▸ **SOURCE DATA**
^^^^^^^^^^^^^^^^
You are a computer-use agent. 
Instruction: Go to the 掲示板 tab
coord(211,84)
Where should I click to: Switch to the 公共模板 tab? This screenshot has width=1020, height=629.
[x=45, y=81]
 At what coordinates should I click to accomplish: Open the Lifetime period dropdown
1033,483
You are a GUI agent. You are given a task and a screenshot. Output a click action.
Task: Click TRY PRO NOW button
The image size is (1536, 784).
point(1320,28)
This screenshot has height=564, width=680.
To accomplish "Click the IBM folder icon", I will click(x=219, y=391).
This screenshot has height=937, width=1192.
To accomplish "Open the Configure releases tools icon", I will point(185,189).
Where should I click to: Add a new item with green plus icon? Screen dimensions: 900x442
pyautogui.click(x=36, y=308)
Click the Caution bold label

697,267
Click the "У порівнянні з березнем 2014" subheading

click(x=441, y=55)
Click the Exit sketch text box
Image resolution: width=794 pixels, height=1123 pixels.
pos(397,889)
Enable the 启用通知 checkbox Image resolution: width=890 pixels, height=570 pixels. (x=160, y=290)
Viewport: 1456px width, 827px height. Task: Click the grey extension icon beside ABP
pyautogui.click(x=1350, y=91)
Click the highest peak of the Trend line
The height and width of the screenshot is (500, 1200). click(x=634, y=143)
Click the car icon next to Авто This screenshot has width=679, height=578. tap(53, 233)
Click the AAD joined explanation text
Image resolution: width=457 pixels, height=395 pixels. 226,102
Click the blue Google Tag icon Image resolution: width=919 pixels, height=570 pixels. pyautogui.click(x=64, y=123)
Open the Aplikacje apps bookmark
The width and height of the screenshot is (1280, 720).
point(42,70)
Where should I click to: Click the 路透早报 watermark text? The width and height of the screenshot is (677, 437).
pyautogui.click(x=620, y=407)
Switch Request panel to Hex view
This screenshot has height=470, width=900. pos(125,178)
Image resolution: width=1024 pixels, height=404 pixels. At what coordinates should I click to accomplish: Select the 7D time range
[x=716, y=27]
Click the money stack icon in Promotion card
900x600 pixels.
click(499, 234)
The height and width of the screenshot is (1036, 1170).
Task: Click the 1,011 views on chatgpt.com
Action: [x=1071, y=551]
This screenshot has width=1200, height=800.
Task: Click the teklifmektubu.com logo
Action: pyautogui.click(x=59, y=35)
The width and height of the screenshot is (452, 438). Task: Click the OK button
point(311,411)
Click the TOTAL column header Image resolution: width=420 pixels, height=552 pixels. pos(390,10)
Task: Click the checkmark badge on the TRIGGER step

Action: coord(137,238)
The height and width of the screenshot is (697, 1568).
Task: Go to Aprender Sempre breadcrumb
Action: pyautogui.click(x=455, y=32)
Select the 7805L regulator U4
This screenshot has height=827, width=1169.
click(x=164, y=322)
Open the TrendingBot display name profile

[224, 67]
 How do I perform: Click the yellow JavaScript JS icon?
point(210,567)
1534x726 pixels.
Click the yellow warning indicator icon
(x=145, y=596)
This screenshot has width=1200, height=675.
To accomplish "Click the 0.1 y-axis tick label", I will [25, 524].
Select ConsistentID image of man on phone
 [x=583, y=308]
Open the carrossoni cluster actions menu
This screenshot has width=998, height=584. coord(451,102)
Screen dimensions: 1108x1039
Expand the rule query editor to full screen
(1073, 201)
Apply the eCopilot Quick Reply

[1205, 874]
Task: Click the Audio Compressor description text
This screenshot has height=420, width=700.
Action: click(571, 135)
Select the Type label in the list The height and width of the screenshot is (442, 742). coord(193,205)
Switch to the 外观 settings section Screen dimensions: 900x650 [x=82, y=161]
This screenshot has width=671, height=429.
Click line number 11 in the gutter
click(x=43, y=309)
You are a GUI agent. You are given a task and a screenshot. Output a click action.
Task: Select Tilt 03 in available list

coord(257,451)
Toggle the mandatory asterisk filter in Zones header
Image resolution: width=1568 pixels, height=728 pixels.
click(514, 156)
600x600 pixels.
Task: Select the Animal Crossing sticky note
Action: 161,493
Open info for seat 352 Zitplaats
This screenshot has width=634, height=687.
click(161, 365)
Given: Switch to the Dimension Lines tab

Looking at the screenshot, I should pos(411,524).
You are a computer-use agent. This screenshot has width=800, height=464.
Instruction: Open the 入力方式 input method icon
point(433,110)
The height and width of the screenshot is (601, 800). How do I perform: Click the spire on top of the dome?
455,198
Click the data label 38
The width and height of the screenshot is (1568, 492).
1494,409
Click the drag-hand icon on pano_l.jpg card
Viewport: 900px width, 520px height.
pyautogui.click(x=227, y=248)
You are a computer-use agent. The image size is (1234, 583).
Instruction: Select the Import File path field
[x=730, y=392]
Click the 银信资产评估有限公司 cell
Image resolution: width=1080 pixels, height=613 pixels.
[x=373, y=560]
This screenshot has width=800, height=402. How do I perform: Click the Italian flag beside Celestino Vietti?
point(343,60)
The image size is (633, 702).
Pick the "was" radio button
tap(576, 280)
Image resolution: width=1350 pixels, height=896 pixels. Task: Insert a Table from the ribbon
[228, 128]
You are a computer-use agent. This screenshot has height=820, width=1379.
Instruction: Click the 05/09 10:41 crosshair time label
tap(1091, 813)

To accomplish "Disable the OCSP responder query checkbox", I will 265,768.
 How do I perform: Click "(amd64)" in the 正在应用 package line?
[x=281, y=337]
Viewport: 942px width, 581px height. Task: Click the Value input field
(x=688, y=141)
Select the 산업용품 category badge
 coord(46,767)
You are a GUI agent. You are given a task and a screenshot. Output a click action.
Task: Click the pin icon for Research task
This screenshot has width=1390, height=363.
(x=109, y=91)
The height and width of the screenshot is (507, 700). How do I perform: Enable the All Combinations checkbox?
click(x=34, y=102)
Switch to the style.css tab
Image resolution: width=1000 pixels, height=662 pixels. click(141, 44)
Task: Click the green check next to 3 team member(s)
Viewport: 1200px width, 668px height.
^^^^^^^^^^^^^^^^
▸ **TASK TO CARRY OUT**
The lines holding the word "will" are the answer. Pull them out of the records and copy them.

▸ **ANSWER TO THIS TASK**
To accomplish "Click the IBM folder icon", I will click(x=219, y=391).
To accomplish "Open the Configure releases tools icon", I will point(185,189).
To accomplish "Click the 0.1 y-axis tick label", I will [25, 524].
To accomplish "Disable the OCSP responder query checkbox", I will 265,768.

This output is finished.